4 Le bien le plus rare (et donc le plus précieux
?) selon J. Attali, c'est le temps ; or, comme vous l'avez dit, nous avons
manifestement du mal avec le temps. Nous perdons en effet la mémoire
du temps, nous cherchons le temps de réaliser nos désirs, nous
peinons à formuler des projets... Mais que faisons nous de notre temps
?
La chose la plus frappante c'est de voir que les jeunes eux-mêmes
se lamentent sur l'accélération du temps : le temps passe trop
vite, ils n'ont le temps de rien faire, ils « courent » après
le temps. C'est le cas de tous les actifs mais aussi de bien de jeunes retraités.
Tout se fait non seulement dans la précipitation et l'urgence, mais
aussi dans la fragmentation. Il n'y a guère de temps longs. Nos vies
sont faites d'instantanés qui s'additionnent. Peu de continuité.
C'est inévitablement une souffrance, car ce que nous vivons dans notre
for intérieur est bien différent. Il nous faut du temps pour
les grandes évolutions affectives, pour intégrer certaines pensées...
et même pour se sentir exister autrement que dans l'excitation. Pourquoi
cet entassement d'activités ? Il fait figure d'obligation. Ce serait
presque une justification d'existence, comme s'il fallait absolument rendre
compte de la somme de choses qui ont été faites. Les loisirs
eux-mêmes sont contaminés par ce stress. C'est pourquoi il y
a véritablement un enjeu spirituel dans la façon de réfléchir
au temps, à ce qu'il est devenu dans la modernité, ce qu'il
peut y avoir de déshumanisé dans cette façon de vivre.
Mais il faut noter que notre société produit aussi le mal inverse
; le temps vide, écrasant que décrivent les chômeurs de longue
durée ; le temps de l'ennui dans certains cas. Ce temps là
écrase et se confond souvent avec l'exclusion. Le temps nous échappe
et nous échappons à nous-mêmes. C'est une question centrale.
5 De là notre impression de vivre à
la surface des choses, à la superficie de nous-mêmes. Comment
retrouver notre « centre de gravité », ce point d'équilibre
qui nous permet de « rester debout devant l'infini ? »
On n'atteint jamais vraiment le point d'équilibre. L'équilibre
est un rêve, ne serait-ce que parce que le courant de la vie ne s'arrête
jamais. Tout, tout le temps bouge en nous et autour de nous. Mais nous pouvons
prendre conscience de la situation contradictoire dans la quelle nous sommes
souvent aujourd'hui et qui nous tiraille entre deux pôles contradictoires
: d'un côté le côté superficiel de nos existence : on «
surfe à la surface des choses, de l'autre, on s'enfonce : dans l'introspection,
le souci de soi, la sur-attention psychologisante. Soit nous sommes hors de
nous mêmes, soit nous sommes abîmés en nous-mêmes.

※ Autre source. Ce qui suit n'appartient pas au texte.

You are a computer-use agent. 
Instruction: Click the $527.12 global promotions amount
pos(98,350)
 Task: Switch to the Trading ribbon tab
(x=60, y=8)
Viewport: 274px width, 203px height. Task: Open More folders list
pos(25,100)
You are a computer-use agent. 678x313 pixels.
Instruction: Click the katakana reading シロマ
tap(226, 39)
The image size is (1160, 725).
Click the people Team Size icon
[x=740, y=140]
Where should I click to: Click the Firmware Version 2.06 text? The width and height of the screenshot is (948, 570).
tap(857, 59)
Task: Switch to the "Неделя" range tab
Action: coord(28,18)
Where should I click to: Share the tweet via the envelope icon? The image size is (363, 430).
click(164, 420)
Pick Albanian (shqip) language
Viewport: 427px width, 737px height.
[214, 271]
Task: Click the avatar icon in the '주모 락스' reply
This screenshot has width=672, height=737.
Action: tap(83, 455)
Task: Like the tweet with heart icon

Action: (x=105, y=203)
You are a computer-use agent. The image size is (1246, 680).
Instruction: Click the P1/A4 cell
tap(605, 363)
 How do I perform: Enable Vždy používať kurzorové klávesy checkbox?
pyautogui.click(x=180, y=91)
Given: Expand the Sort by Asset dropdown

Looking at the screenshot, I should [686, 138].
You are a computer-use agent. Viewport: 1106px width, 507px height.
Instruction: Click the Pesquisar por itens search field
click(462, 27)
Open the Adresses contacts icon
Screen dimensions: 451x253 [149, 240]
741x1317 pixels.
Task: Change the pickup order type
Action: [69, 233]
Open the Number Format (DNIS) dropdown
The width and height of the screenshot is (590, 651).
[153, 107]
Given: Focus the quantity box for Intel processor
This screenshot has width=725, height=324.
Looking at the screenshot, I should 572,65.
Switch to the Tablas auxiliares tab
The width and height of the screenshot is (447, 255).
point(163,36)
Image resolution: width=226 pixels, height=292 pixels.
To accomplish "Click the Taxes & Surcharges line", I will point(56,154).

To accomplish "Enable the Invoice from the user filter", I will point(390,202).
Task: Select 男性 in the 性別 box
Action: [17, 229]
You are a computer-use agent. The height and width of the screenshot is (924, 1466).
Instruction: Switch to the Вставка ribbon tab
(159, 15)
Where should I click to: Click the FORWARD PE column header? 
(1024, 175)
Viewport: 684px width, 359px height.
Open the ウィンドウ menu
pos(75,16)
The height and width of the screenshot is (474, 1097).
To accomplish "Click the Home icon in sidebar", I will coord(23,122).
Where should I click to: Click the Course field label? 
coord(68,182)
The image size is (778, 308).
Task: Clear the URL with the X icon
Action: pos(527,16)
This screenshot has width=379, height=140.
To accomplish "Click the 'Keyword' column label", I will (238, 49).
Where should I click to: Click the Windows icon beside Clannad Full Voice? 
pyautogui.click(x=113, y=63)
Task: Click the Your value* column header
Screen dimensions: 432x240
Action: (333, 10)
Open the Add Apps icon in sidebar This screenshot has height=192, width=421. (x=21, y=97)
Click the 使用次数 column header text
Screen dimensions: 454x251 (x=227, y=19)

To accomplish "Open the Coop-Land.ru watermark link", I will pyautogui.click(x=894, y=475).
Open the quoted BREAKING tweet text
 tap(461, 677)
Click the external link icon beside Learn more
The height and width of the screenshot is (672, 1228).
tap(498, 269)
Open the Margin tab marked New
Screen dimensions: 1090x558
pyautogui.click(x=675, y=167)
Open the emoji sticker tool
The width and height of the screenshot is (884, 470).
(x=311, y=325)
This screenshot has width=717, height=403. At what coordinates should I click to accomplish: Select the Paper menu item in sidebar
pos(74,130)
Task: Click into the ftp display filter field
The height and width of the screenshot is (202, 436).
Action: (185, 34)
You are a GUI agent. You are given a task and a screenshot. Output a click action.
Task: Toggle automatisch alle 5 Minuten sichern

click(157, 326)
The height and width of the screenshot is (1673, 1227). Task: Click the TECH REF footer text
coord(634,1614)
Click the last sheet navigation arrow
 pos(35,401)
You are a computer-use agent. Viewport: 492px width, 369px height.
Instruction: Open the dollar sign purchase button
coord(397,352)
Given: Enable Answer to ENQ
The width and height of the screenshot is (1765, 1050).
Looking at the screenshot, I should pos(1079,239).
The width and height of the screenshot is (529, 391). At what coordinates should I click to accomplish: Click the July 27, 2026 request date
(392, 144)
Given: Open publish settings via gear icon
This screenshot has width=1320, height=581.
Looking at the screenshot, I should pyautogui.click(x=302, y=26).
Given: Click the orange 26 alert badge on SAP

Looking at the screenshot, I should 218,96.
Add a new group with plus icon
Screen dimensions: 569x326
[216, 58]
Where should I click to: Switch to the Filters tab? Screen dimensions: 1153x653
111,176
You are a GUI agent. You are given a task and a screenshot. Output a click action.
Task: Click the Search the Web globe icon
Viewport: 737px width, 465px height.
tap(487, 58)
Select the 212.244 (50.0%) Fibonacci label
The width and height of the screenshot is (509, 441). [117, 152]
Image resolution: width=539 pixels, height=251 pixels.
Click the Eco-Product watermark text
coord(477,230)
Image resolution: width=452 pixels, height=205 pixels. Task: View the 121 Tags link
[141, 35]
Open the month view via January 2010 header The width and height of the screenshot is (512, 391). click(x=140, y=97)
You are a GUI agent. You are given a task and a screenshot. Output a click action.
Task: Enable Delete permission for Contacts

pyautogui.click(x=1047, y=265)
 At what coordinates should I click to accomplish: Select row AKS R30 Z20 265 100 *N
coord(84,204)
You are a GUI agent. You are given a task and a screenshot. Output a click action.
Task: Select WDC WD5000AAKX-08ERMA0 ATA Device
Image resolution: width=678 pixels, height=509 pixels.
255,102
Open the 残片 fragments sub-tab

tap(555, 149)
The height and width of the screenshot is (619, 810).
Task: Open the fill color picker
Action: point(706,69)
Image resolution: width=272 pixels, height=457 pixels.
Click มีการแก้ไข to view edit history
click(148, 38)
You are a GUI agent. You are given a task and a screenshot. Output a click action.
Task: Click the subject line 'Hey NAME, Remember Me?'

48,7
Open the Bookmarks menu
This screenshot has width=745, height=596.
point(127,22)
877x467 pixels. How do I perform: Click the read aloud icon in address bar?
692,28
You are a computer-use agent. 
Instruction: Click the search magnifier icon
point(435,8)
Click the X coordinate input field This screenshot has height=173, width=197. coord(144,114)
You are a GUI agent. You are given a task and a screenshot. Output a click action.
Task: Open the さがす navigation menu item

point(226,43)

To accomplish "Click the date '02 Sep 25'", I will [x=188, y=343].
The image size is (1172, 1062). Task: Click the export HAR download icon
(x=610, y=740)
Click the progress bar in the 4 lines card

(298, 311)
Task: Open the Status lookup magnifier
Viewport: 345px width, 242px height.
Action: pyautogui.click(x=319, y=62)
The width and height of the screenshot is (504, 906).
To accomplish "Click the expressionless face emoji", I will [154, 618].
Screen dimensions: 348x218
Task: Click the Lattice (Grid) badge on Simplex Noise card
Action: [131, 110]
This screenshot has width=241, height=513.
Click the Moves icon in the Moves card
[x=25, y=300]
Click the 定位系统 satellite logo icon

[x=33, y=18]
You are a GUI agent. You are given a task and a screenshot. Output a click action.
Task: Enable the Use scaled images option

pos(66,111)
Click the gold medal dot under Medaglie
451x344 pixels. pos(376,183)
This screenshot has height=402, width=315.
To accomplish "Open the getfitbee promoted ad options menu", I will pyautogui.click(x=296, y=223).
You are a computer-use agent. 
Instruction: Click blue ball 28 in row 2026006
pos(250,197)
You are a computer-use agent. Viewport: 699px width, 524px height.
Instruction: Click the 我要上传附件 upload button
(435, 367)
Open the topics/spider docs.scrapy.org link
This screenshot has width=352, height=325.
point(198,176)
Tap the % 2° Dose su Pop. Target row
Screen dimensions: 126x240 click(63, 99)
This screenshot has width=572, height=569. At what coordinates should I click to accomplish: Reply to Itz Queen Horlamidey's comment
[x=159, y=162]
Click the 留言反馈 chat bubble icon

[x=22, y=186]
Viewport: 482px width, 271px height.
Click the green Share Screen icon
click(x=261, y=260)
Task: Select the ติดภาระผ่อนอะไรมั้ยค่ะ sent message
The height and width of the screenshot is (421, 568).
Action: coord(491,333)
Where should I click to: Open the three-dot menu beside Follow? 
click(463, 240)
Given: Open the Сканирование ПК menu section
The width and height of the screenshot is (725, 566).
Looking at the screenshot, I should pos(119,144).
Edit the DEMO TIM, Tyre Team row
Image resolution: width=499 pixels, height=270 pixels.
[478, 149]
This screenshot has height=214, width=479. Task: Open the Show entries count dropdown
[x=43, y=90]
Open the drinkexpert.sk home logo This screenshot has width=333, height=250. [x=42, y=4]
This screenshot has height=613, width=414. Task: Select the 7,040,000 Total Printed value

Ce qui se perd dans les deux cas, c'est la relation à l'autre, le visage
de l'autre, le souci de l'autre et la qualité de présence que
nous pouvons nous offrir les uns aux autres. C'est à ce point que
la foi peut indiquer une voie. L'être est profondément relation,
on n'est pas soi pour soi. C'est ce que révèle pour les Chrétiens
le mystère de la Trinité : un Dieu en trois personnes. Il
y a de la vie en Dieu, de la relation. C'est ce à quoi les chrétiens
se sentent appelés. Ce peut être une lumière pour les
temps actuels. Et comme ce Dieu est incarné, cette vie doit s'incarner
dans ce qui nous met en relation les uns avec les autres : la famille, la
politique, l'économie, le travail etc.